Right--- I am disturbed by this.
I have often shied away from a public discussion on violence against women in porn, as there is always a rush of acceptance from a part of the movement that is steeped in puritanism. And this is not where I am coming from.
As I mentioned earlier, I do tend towards the libertine. I argue that sexuality, sensuality and pleasure are deeply personal things, and what works for some, does not have to work for all, and certainly do not require anyone's approval. As a bisexual gal, I didn't fit neatly into categories, and since my attraction is primarily to women, I have often accepted the term dyke, both for short hand, and for shock value. Besides, I have often found that "bisexual woman" in this culture too often is interpreted as "will sleep with a girl for her boyfriend's fantasies", at least by men.
As a radical feminist, I continued to break through stereotypes when I openly acknowledged that I enjoy SM play, as one of many ways of sexual expression. This was a center of raging debate at the Michigan Women's Music Festival, during my years as a worker-- I remember friends looking at me sadly, asking why I wanted to perpetuate the patriarchy (um, that just wasn't what was going through my head when I was, well, playing).
As a free speech advocate, I am very hesitant to engage in attempting legislation to limit what can be produced. When the first of such laws were enacted in Canada in the 1980s, the Canadian police raided a queer bookstore, and confiscated lesbian s/m erotica. I learned from that example--- the state has no interest in actually fighting patriarchy; their attempts to do so are comparable to the U$ fighting for freedom abroad, while actually spreading imperialism, and internalizing repression at home.
So what to do? How do we stop this cycle of disconnection and subjugation, without trying to legislate morality, or allowing another's morals to dictate my own practice?
At root, is getting over the enforced hierarchies assigned in our culture. Getting over the labels of masculine / feminine, getting over the dichotomous thinking that restricts our interactions to those of superior/inferior, and keeps us pitted against one another. Rigid gender role socialization continues. I still hear kids get fag baited-- boys who might actually show sensitivity being told that if they continue, they will be labeled a fag, and that comes with an inherent understanding that you are lesser, and that you could be beaten, or killed, for your transgressions. Did I mention that nationwide, violence against queers is up over 20% in the last year? As progressives, as caring and thinking people, we must decry the roots of this hierarchy, we must work to end gender socialization, and work to end homophobic violence that enforces the system.

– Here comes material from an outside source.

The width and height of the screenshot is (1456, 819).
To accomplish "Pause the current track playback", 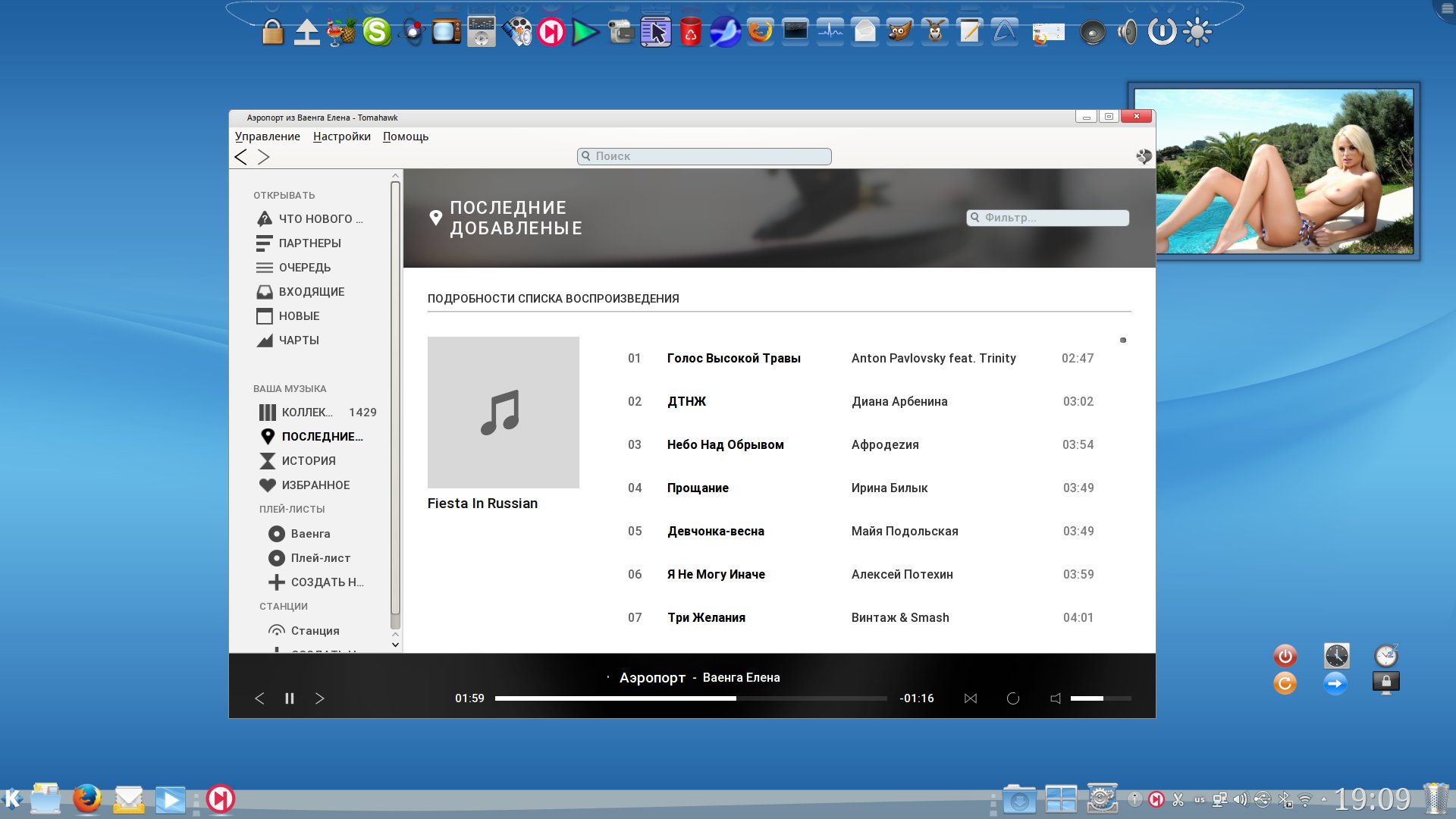I will pyautogui.click(x=289, y=698).
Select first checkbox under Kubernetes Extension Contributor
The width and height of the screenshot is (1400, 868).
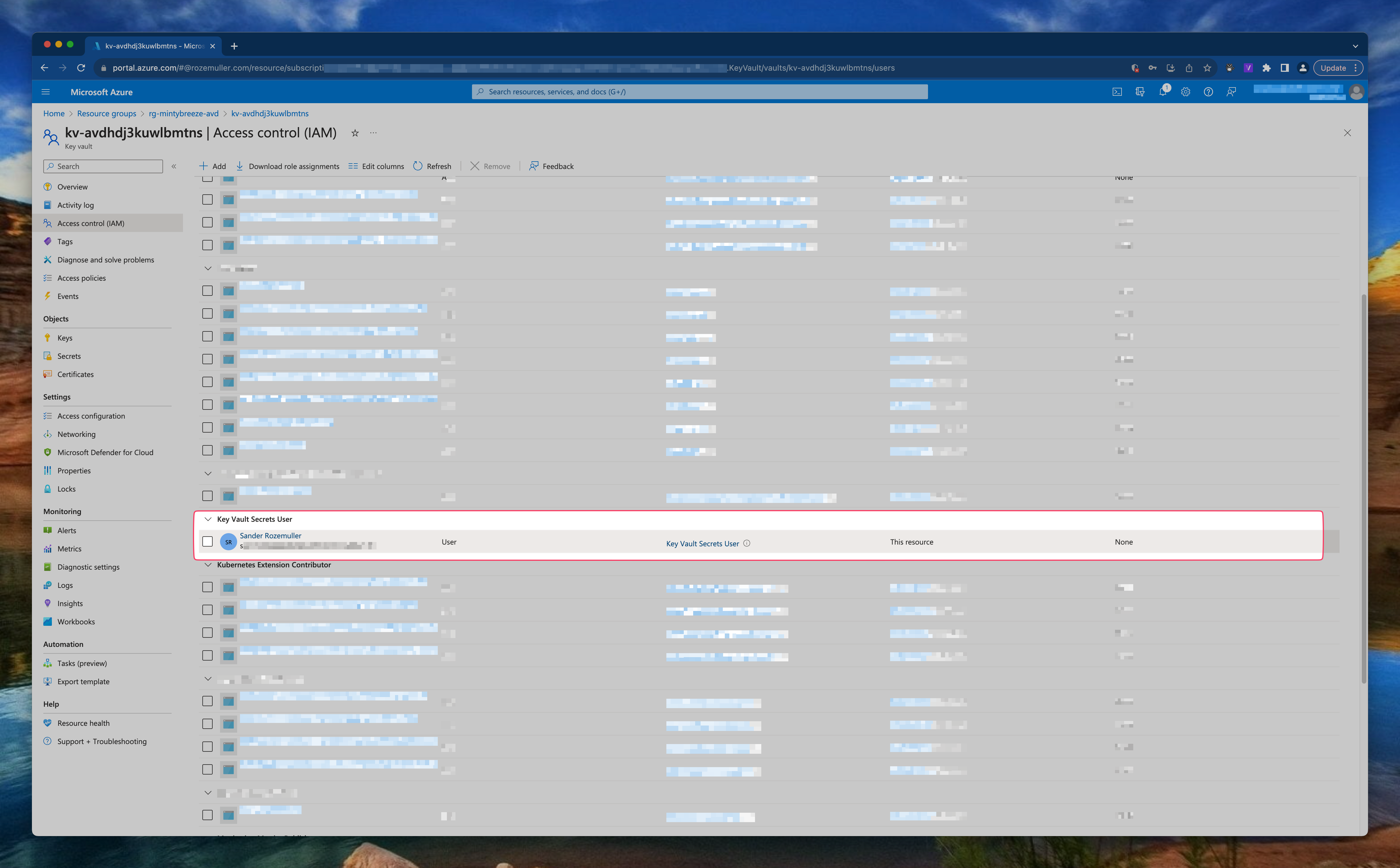pos(207,587)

It means a lot of honest introspection about what we have been taught. There are still a lot of people believing that the difference between rape and seduction is a sales job. We have a lot of un-learning to do, and that can best be done together, when we engage in honest conversation, as human beings, trying to live lives of empathy, empowerment and compassion.
Ahh, but as products of this system ourselves, how can we do this work? It takes courage, and love-- love for yourself and for the lot of us.
Let's begin. Let's dismantle the patriarchy.